Alvis Hermanis : Vivre d'espoir
Scène

Alvis Hermanis : Vivre d’espoir

En 1968, en Lettonie, tous les espoirs sont permis. C’est là que nous emmène The Sound of Silence, un spectacle sans paroles bercé par la musique de Simon & Garfunkel. Alvis Hermanis, figure de proue du théâtre européen, nous en parle.

"Les années 60 m’inspirent, dit Alvis Hermanis, parce que les espoirs collectifs y ont atteint un paroxysme inégalable. Pour moi, il y a là une véritable leçon de vie. C’est la dernière fois dans l’histoire que l’humain a fait de vrais efforts pour l’instauration d’un bonheur collectif. Les hippies n’ont pas réussi cette énorme mission, mais au moins ils ont essayé. Je ne vois nulle part en ce moment de signes qu’une telle entreprise puisse encore se produire."

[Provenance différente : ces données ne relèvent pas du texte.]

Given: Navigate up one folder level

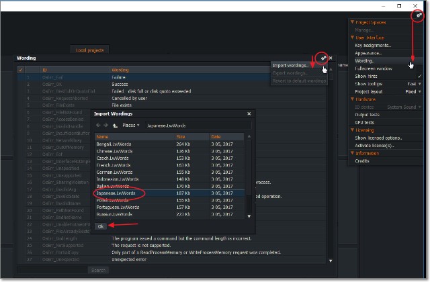Looking at the screenshot, I should point(115,125).
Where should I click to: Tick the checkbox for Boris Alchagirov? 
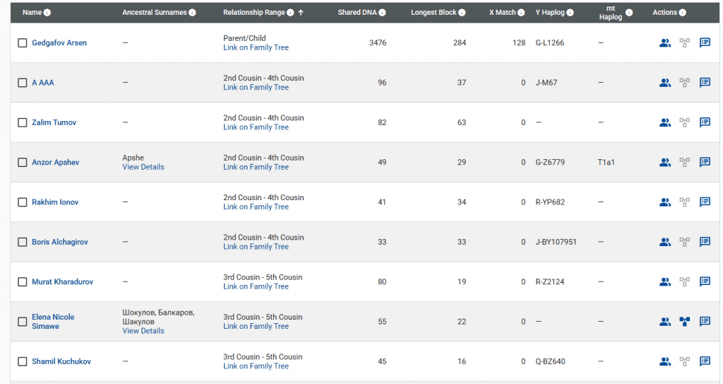pos(23,242)
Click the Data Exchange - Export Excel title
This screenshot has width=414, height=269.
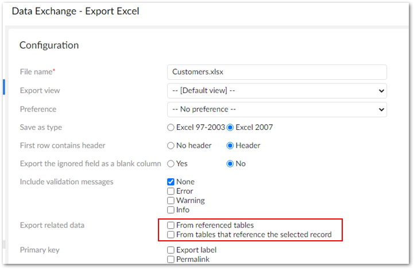pos(75,11)
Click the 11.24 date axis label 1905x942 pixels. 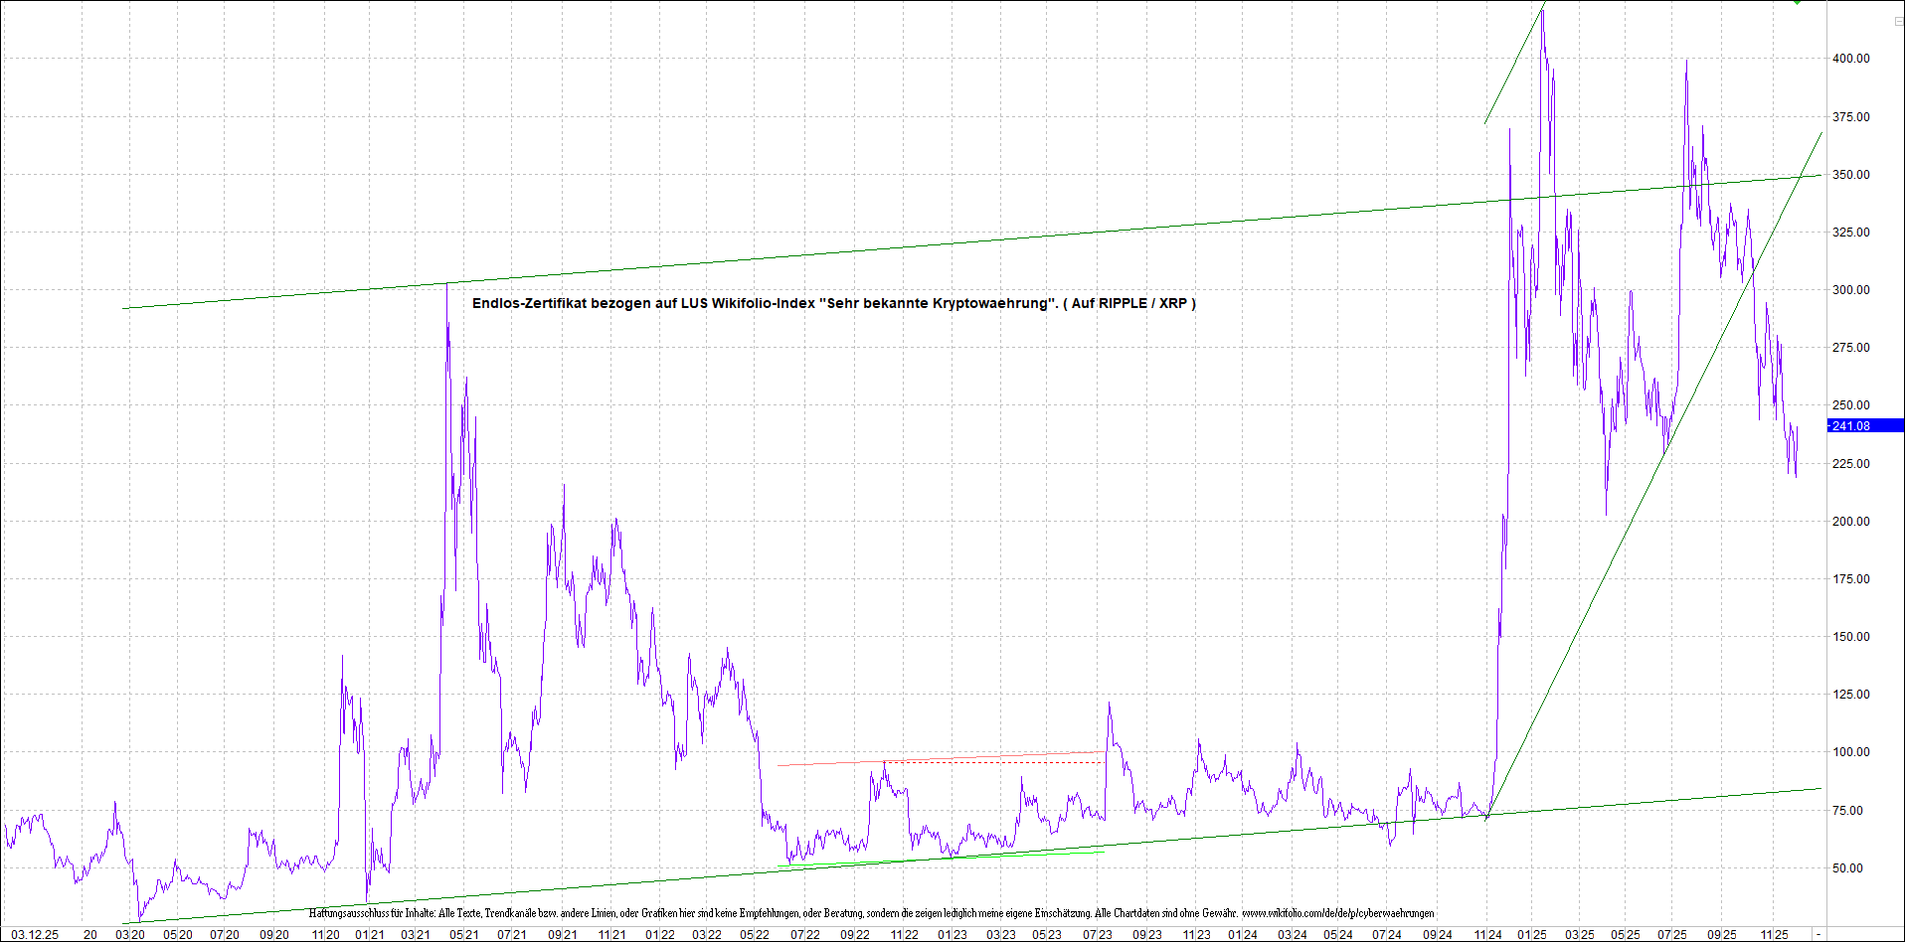point(1488,935)
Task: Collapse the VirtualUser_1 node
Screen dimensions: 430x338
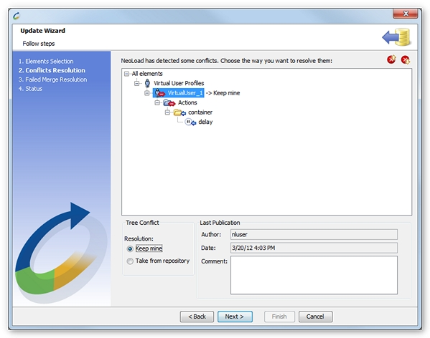Action: (147, 93)
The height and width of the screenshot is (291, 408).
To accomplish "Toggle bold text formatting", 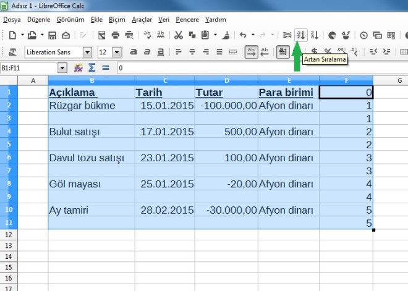I will (132, 52).
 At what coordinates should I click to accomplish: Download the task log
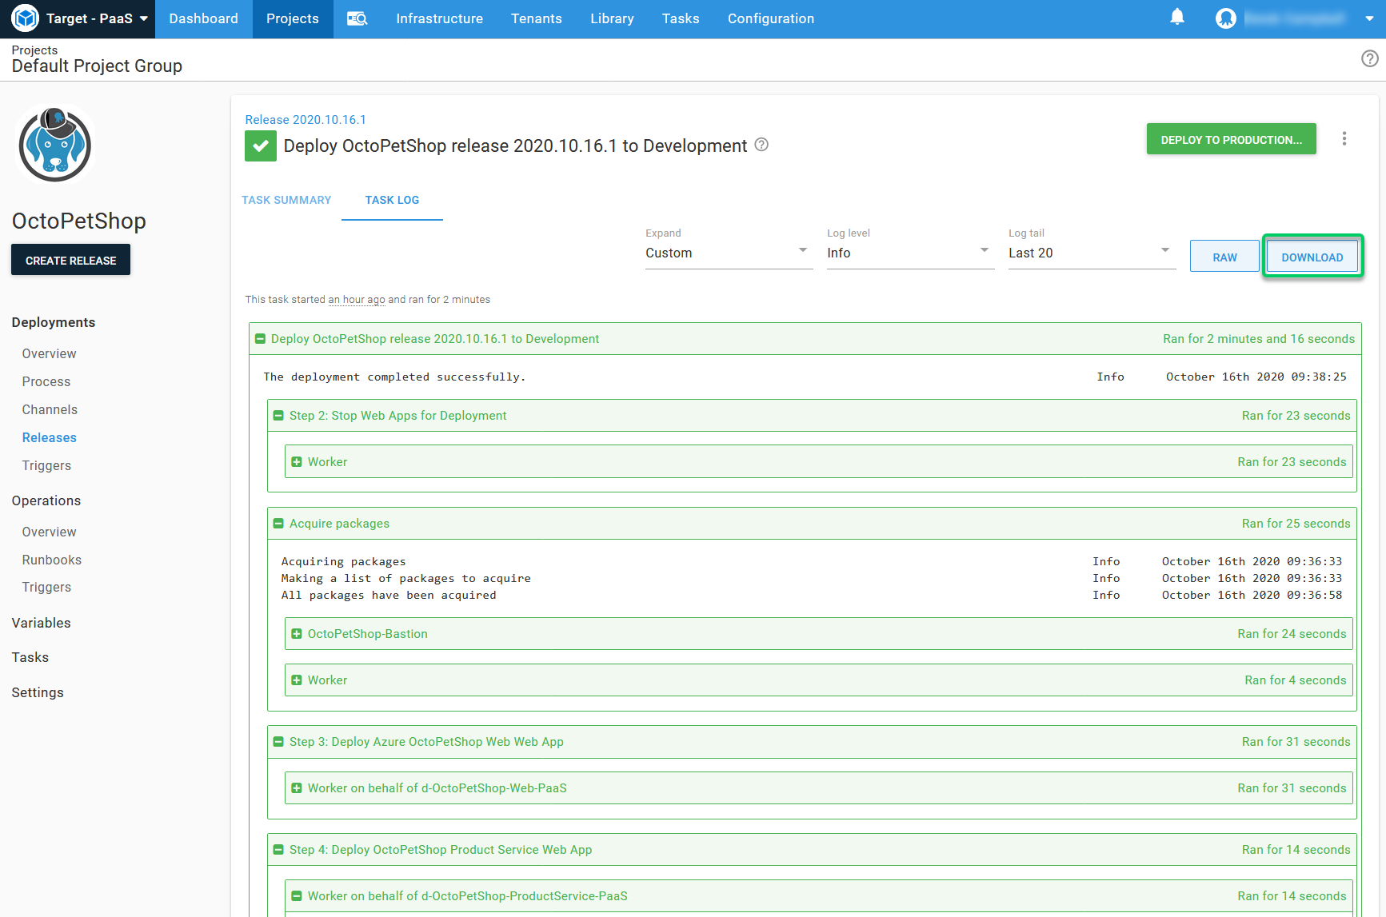point(1312,257)
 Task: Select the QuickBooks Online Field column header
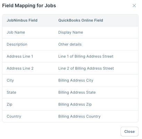coord(81,20)
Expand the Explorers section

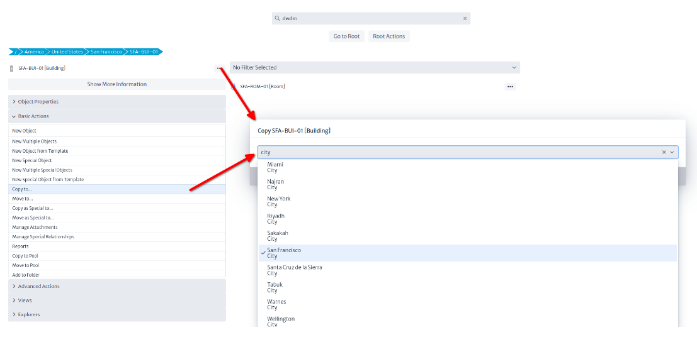[x=28, y=315]
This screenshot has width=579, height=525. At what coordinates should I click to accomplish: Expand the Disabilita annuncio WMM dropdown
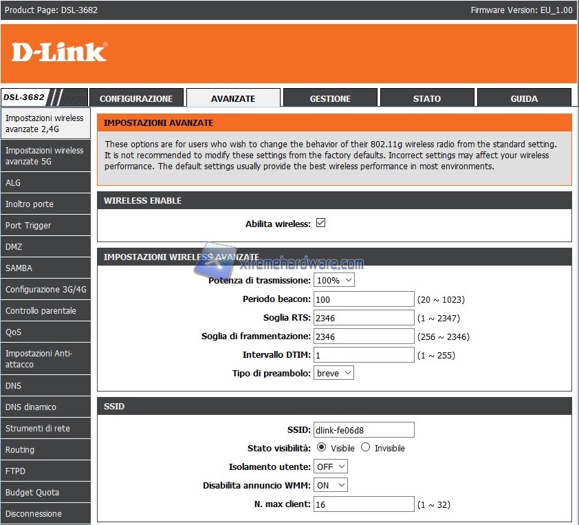click(x=331, y=485)
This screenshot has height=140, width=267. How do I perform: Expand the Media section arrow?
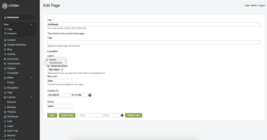point(32,78)
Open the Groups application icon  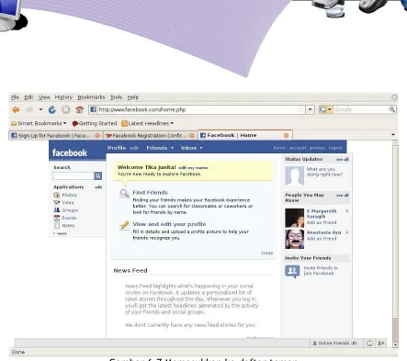pos(57,210)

Long Life, un précédent spectacle du metteur en scène letton, s’intéressait au sort de cinq personnes âgées vivant dans un appartement communautaire, abandonnées par une société qui ne se soucie plus de ses vieux. Ceux qui ont eu la chance de voir ce spectacle en 2006 au Carrefour international de théâtre à Québec seront heureux de retrouver dans The Sound of Silence les cinq mêmes personnages à un tout autre moment de leur histoire, pétillants de jeunesse et remplis d’espoir.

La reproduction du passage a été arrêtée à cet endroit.